» **DIRECTIONS**
Pick out each line below that contains the word "Toggle" and copy it.

» **Records for locating displayed items**
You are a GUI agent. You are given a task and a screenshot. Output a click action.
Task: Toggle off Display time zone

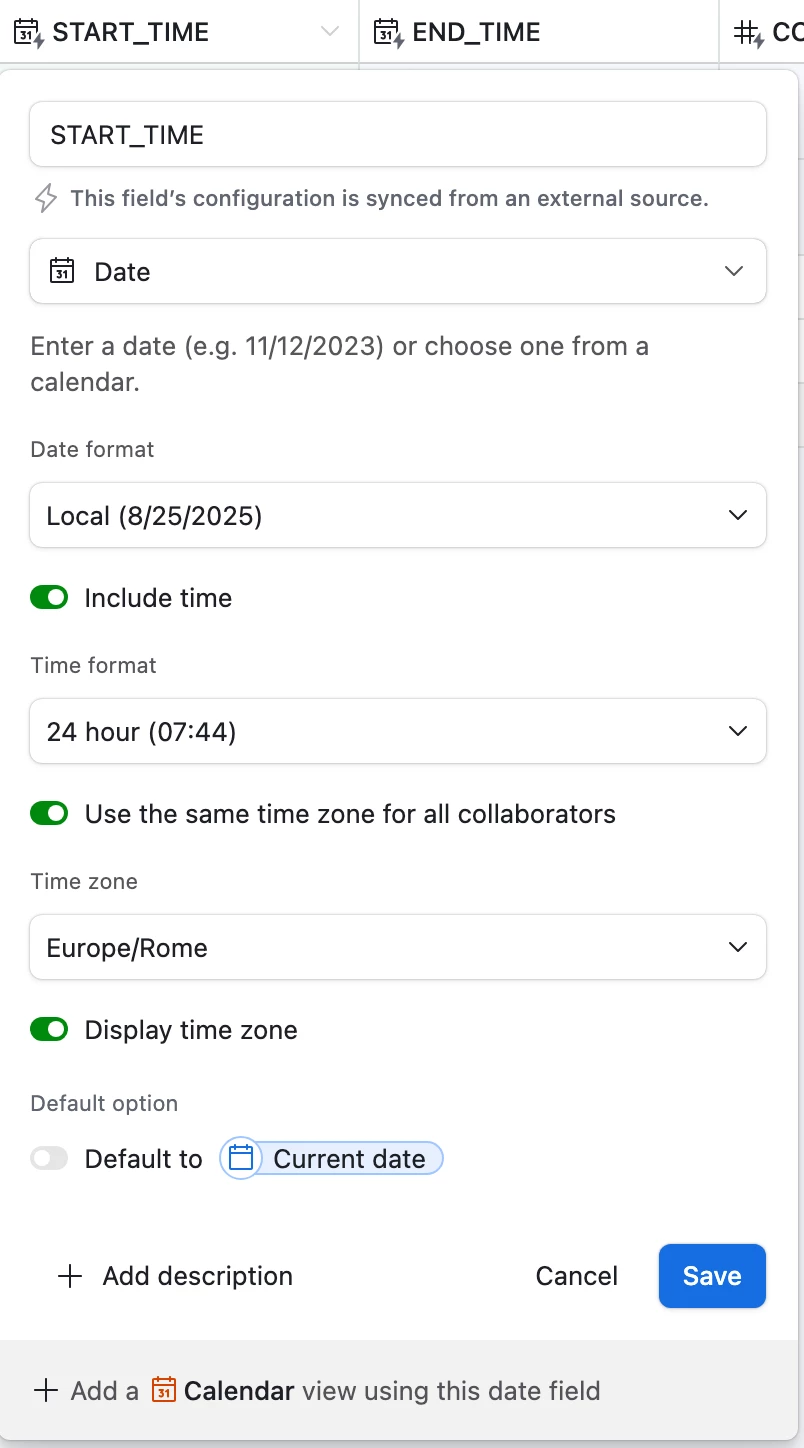click(49, 1030)
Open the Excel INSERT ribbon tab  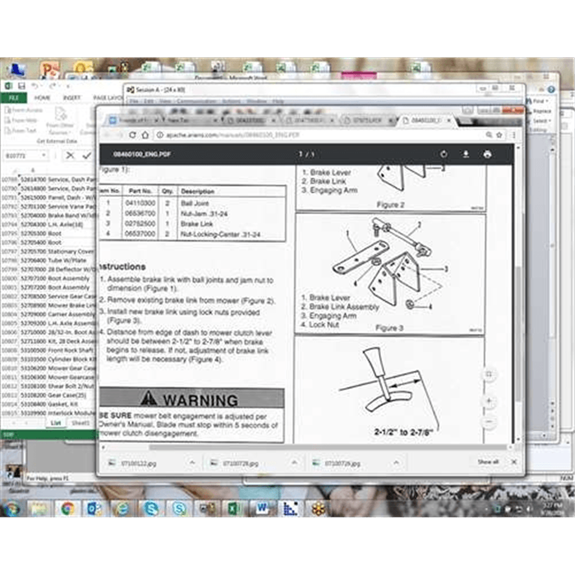pyautogui.click(x=72, y=98)
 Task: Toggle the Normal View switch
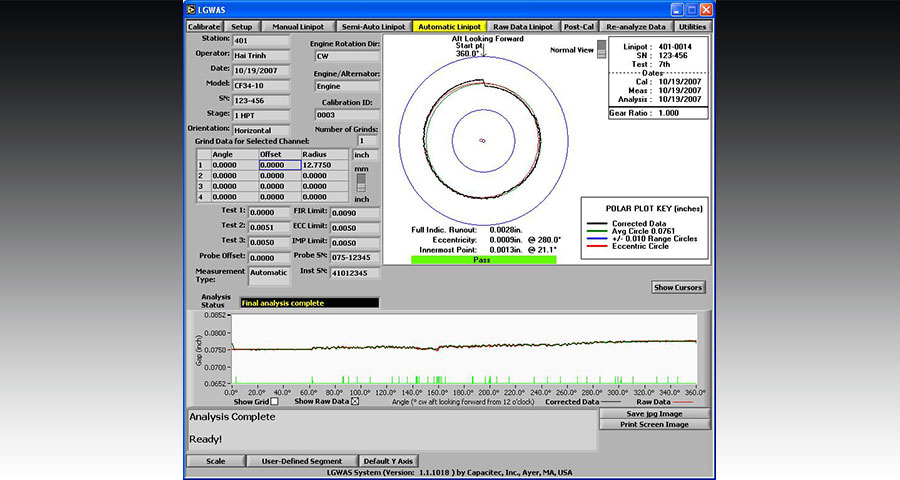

» **CORRECT OUTPUT**
Task: Toggle off Display time zone
 Task: Toggle the Normal View switch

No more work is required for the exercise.